ACTION ITEM: The answer consists solely of the data below, reproduced exactly.

DATASET ENTRIES:
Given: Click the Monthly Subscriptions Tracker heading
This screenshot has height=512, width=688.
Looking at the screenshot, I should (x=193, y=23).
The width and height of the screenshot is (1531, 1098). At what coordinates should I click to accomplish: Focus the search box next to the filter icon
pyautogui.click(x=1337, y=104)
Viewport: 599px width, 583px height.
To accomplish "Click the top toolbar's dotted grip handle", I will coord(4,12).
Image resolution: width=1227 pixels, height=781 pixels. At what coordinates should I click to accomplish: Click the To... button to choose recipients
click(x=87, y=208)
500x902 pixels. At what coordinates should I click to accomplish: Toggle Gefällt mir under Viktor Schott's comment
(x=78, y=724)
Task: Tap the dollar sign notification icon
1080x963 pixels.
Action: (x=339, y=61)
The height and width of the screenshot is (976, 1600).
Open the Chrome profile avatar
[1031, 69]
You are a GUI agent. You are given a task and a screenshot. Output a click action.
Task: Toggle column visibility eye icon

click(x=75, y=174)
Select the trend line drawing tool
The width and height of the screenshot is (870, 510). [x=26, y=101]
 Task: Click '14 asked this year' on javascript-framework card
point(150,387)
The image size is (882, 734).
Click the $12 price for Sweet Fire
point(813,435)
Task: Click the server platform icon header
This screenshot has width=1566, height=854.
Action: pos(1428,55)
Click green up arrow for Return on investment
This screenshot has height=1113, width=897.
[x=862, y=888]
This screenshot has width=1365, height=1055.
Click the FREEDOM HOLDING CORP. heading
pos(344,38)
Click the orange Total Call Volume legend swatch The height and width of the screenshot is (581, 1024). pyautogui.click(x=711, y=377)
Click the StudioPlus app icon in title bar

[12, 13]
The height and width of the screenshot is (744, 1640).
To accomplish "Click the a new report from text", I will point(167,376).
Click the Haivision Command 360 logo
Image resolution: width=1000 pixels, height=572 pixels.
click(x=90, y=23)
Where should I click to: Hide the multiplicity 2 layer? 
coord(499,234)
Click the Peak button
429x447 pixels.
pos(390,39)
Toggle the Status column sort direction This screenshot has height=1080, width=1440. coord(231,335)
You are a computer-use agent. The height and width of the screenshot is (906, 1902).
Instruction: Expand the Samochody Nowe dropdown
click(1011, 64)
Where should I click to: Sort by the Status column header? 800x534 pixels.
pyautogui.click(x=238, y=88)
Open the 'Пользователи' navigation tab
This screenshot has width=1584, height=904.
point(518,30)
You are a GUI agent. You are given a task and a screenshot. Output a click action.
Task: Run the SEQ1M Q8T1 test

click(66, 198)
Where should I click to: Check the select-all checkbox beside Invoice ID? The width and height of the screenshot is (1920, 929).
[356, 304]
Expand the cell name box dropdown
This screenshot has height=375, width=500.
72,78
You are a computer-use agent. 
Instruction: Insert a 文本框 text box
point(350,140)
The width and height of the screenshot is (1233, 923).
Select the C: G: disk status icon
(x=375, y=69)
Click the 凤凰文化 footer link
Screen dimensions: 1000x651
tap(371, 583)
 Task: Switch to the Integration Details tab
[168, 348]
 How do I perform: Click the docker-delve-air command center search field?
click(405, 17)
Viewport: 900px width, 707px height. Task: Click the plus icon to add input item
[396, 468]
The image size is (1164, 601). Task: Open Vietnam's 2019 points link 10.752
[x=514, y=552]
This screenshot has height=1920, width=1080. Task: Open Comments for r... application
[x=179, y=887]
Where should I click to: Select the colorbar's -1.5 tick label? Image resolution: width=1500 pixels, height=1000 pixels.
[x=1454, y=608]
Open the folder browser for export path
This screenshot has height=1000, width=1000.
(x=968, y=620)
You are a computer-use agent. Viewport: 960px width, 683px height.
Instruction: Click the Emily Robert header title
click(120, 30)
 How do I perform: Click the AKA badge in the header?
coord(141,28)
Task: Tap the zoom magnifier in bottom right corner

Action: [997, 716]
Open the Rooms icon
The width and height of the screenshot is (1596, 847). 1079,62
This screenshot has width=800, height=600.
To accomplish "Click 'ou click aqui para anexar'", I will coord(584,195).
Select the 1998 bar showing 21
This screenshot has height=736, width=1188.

OUTPUT FOR THIS EXERCISE:
Given: Click the Monthly Subscriptions Tracker heading
This screenshot has height=512, width=688.
Looking at the screenshot, I should (x=193, y=23).
The width and height of the screenshot is (1531, 1098). At what coordinates should I click to accomplish: Focus the search box next to the filter icon
pyautogui.click(x=1337, y=104)
Viewport: 599px width, 583px height.
To accomplish "Click the top toolbar's dotted grip handle", I will coord(4,12).
Image resolution: width=1227 pixels, height=781 pixels. At what coordinates should I click to accomplish: Click the To... button to choose recipients
click(x=87, y=208)
500x902 pixels. At what coordinates should I click to accomplish: Toggle Gefällt mir under Viktor Schott's comment
(x=78, y=724)
Task: Tap the dollar sign notification icon
1080x963 pixels.
Action: (x=339, y=61)
The height and width of the screenshot is (976, 1600).
Open the Chrome profile avatar
[1031, 69]
You are a GUI agent. You are given a task and a screenshot. Output a click action.
Task: Toggle column visibility eye icon

click(x=75, y=174)
Select the trend line drawing tool
The width and height of the screenshot is (870, 510). [x=26, y=101]
 Task: Click '14 asked this year' on javascript-framework card
point(150,387)
The image size is (882, 734).
Click the $12 price for Sweet Fire
point(813,435)
Task: Click the server platform icon header
This screenshot has width=1566, height=854.
Action: pos(1428,55)
Click green up arrow for Return on investment
This screenshot has height=1113, width=897.
[x=862, y=888]
This screenshot has width=1365, height=1055.
Click the FREEDOM HOLDING CORP. heading
pos(344,38)
Click the orange Total Call Volume legend swatch The height and width of the screenshot is (581, 1024). pyautogui.click(x=711, y=377)
Click the StudioPlus app icon in title bar

[12, 13]
The height and width of the screenshot is (744, 1640).
To accomplish "Click the a new report from text", I will point(167,376).
Click the Haivision Command 360 logo
Image resolution: width=1000 pixels, height=572 pixels.
click(x=90, y=23)
Where should I click to: Hide the multiplicity 2 layer? 
coord(499,234)
Click the Peak button
429x447 pixels.
pos(390,39)
Toggle the Status column sort direction This screenshot has height=1080, width=1440. coord(231,335)
You are a computer-use agent. The height and width of the screenshot is (906, 1902).
Instruction: Expand the Samochody Nowe dropdown
click(1011, 64)
Where should I click to: Sort by the Status column header? 800x534 pixels.
pyautogui.click(x=238, y=88)
Open the 'Пользователи' navigation tab
This screenshot has width=1584, height=904.
point(518,30)
You are a GUI agent. You are given a task and a screenshot. Output a click action.
Task: Run the SEQ1M Q8T1 test

click(66, 198)
Where should I click to: Check the select-all checkbox beside Invoice ID? The width and height of the screenshot is (1920, 929).
[356, 304]
Expand the cell name box dropdown
This screenshot has height=375, width=500.
72,78
You are a computer-use agent. 
Instruction: Insert a 文本框 text box
point(350,140)
The width and height of the screenshot is (1233, 923).
Select the C: G: disk status icon
(x=375, y=69)
Click the 凤凰文化 footer link
Screen dimensions: 1000x651
tap(371, 583)
 Task: Switch to the Integration Details tab
[168, 348]
 How do I perform: Click the docker-delve-air command center search field?
click(405, 17)
Viewport: 900px width, 707px height. Task: Click the plus icon to add input item
[396, 468]
The image size is (1164, 601). Task: Open Vietnam's 2019 points link 10.752
[x=514, y=552]
This screenshot has height=1920, width=1080. Task: Open Comments for r... application
[x=179, y=887]
Where should I click to: Select the colorbar's -1.5 tick label? Image resolution: width=1500 pixels, height=1000 pixels.
[x=1454, y=608]
Open the folder browser for export path
This screenshot has height=1000, width=1000.
(x=968, y=620)
You are a computer-use agent. Viewport: 960px width, 683px height.
Instruction: Click the Emily Robert header title
click(120, 30)
 How do I perform: Click the AKA badge in the header?
coord(141,28)
Task: Tap the zoom magnifier in bottom right corner

Action: [997, 716]
Open the Rooms icon
The width and height of the screenshot is (1596, 847). 1079,62
This screenshot has width=800, height=600.
To accomplish "Click 'ou click aqui para anexar'", I will coord(584,195).
Select the 1998 bar showing 21
This screenshot has height=736, width=1188.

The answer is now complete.